L’idée que l’or, ce métal précieux qui a fasciné les civilisations depuis des millénaires, puisse se former à partir de phénomènes géologiques complexes pourrait sembler incongrue. Et pourtant, une nouvelle découverte scientifique jette un éclairage fascinant sur ce processus naturel, expliquant comment des pépites d’or massives peuvent se former, loin de la surface terrestre.

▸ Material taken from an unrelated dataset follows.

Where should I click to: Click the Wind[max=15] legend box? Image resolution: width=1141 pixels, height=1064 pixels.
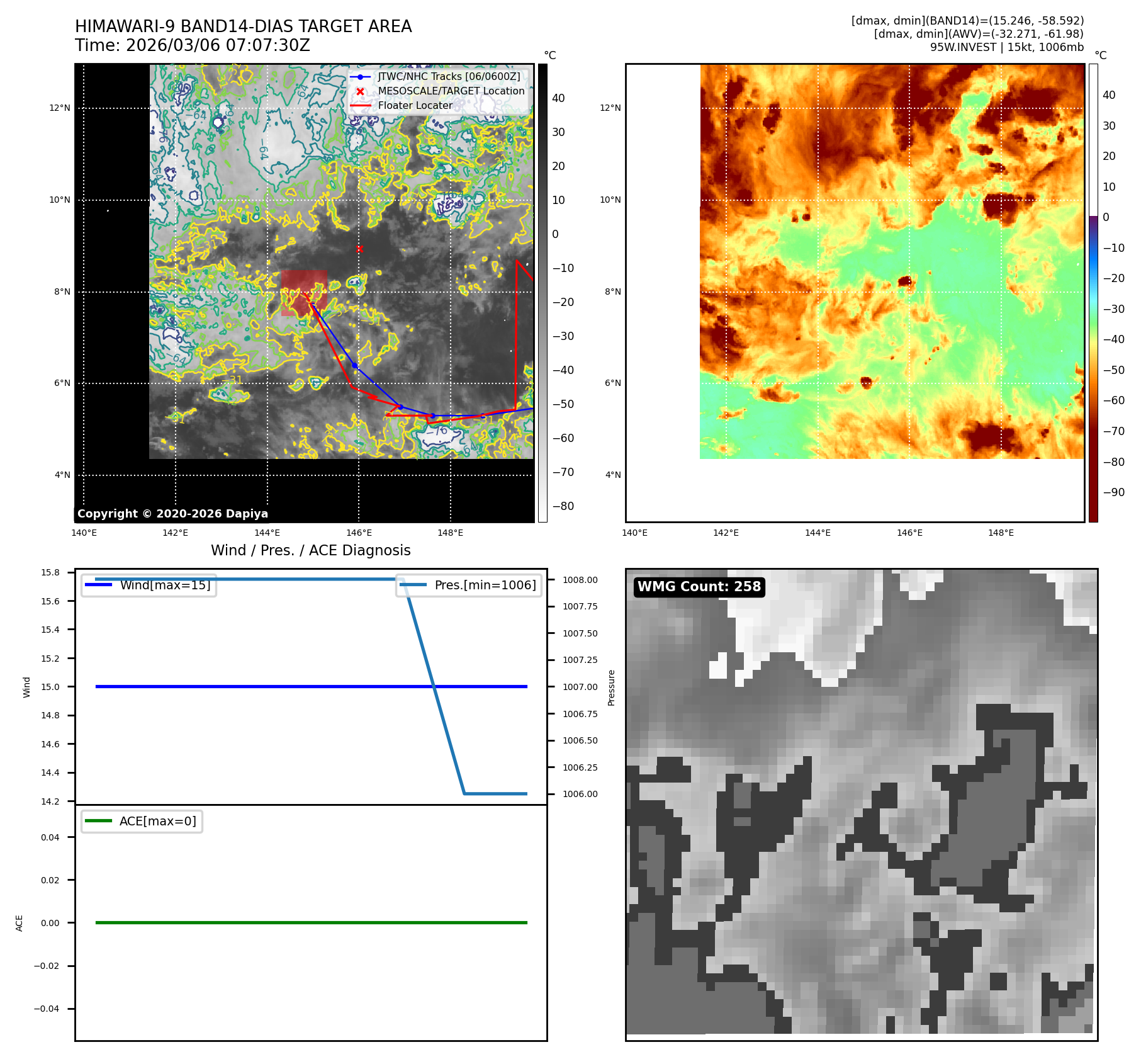click(149, 585)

L’or : une origine cosmique et géologique
Les pépites d’or, extraites chaque année à hauteur de 2 500 à 3 000 tonnes, proviennent souvent de filons de quartz. Une grande partie de l’or récupéré est ainsi issue de ces formations géologiques. Pourtant, saviez-vous que ces pépites pourraient avoir une origine cosmique ? Selon certaines théories, l’or se formerait à la suite d’une collision entre deux étoiles à neutrons survenue il y a plusieurs milliards d’années. Ce choc aurait projeté dans l’univers l’équivalent de dix lunes d’or massif, donnant naissance à l’or que nous retrouvons sur Terre. Mais ce n’est pas tout, car la formation de l’or est aussi étroitement liée à des phénomènes géologiques que nous comprenons de mieux en mieux.
Le rôle des ondes sismiques dans la formation de l’or
Des chercheurs australiens ont récemment mené une série d’expérimentations qui ont permis de comprendre que des ondes sismiques puissantes pourraient jouer un rôle clé dans la formation de gisements d’or. Ces forces sismiques compriment le quartz, créant ainsi des champs électriques capables de générer des nanoparticules d’or. Ce phénomène est à la base de l’apparition de ces gisements que l’on trouve souvent dans des fractures de quartz.

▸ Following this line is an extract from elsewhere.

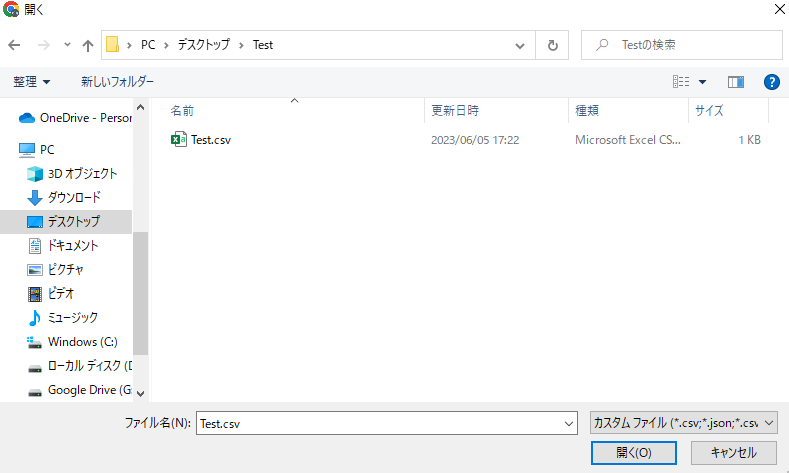Click the キャンセル button
Image resolution: width=789 pixels, height=473 pixels.
pos(733,453)
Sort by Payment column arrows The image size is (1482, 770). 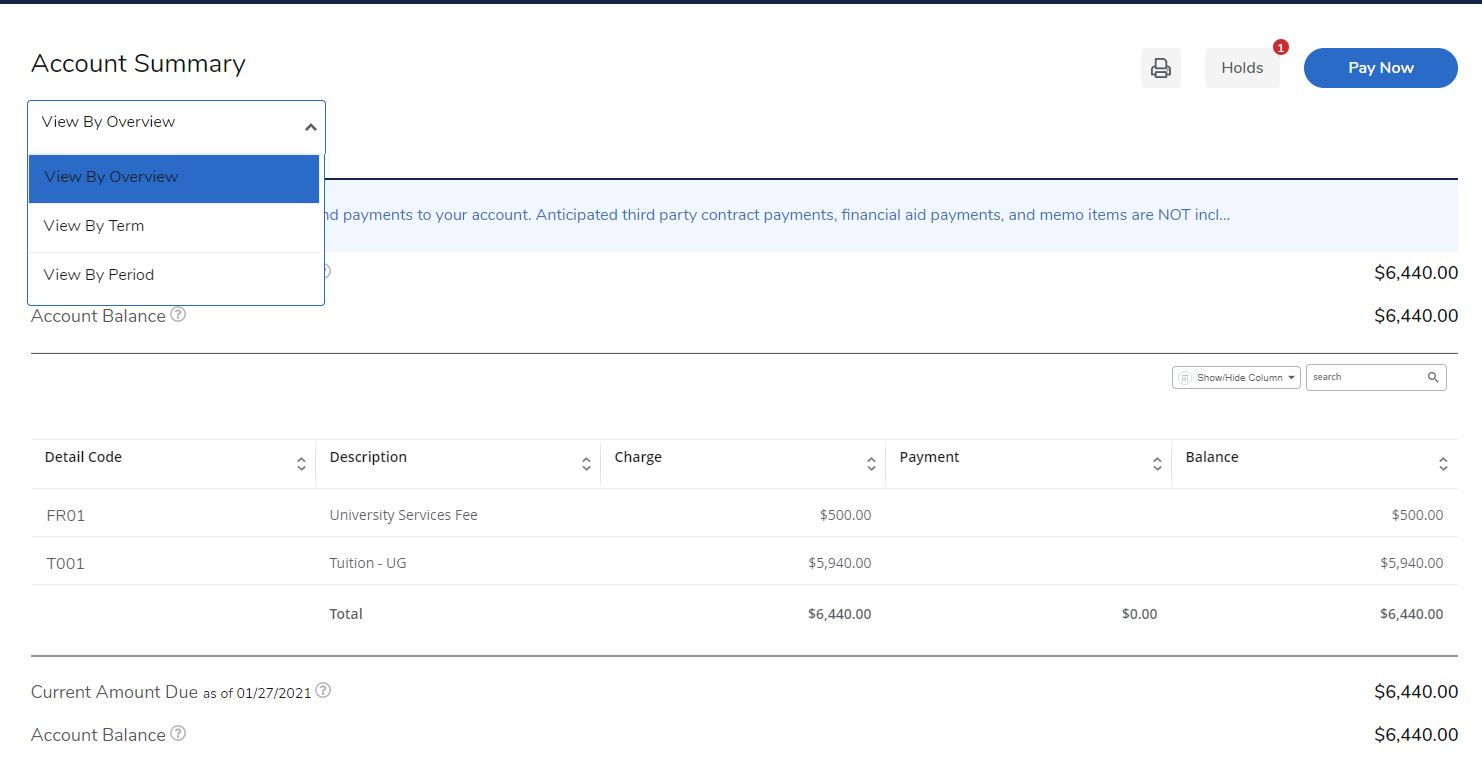1157,464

Lors d’une étude menée par l’équipe du Dr Christopher Voisey à l’Université Monash de Melbourne, des morceaux de quartz ont été plongés dans de l’eau contenant de l’or dissous. Une fois soumis à des simulations de tremblements de terre, les chercheurs ont observé que ces secousses créaient un champ électrique suffisant pour entraîner la formation d’or à la surface du quartz. Cela expliquait l’apparition de nanoparticules d’or qui, au fil du temps, formaient de véritables pépites dans les veines de quartz.
La théorie piézoélectrique : une avancée prometteuse
Cette nouvelle théorie, appelée théorie piézoélectrique, apporte une réponse au paradoxe de l’or. En effet, les scientifiques se sont toujours interrogés sur la façon dont de grosses pépites d’or de haute pureté pouvaient se former, alors que les fluides qui s’infiltrent dans les veines de quartz contiennent des concentrations d’or très faibles. Selon cette théorie, les tensions piézoélectriques, générées par les ondes sismiques, permettent de concentrer l’or en créant des nanoparticules qui s’accumulent dans les fractures du quartz. Cette concentration pourrait expliquer pourquoi certaines veines de quartz, au départ stériles, finissent par abriter d’énormes gisements d’or.

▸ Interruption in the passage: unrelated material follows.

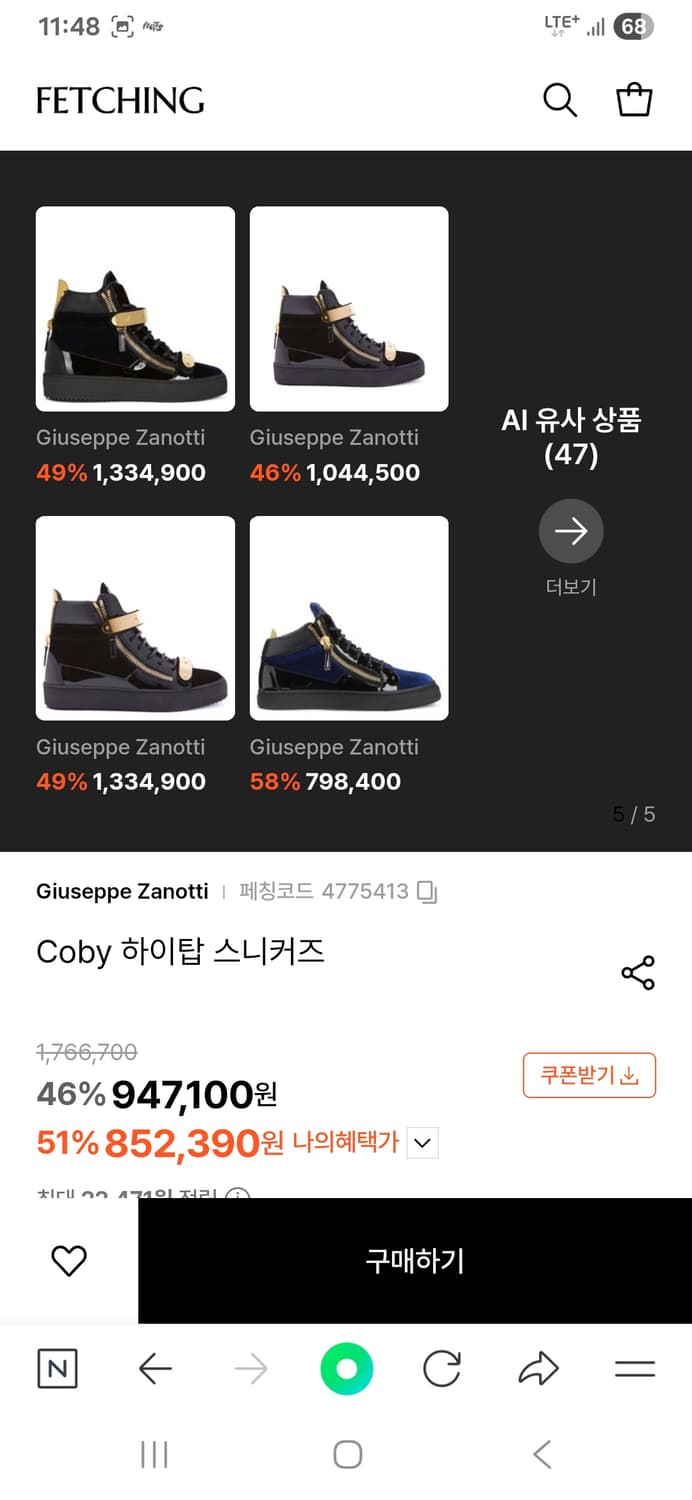Open the browser menu with the hamburger icon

L’un des aspects les plus intéressants de cette découverte est la possibilité d’identifier plus précisément les zones propices à la formation de gisements d’or. L’étude de ces phénomènes pourrait, à terme, permettre de mieux cibler les zones les plus prometteuses pour l’exploitation minière.
Vers une meilleure compréhension des gisements d’or
Ce progrès scientifique pourrait révolutionner notre approche de l’extraction de l’or. En combinant les données sur les mécanismes géologiques et les résultats de cette recherche sur les effets des tremblements de terre, il devient possible de localiser plus efficacement les zones où l’or pourrait se former. Les scientifiques et les géologues espèrent que cette étude pourra ouvrir la voie à une exploitation plus ciblée et plus respectueuse des ressources naturelles.
En somme, la découverte du rôle des ondes sismiques dans la formation de l’or nous rapproche un peu plus du mystère géologique derrière l’un des métaux les plus prisés au monde.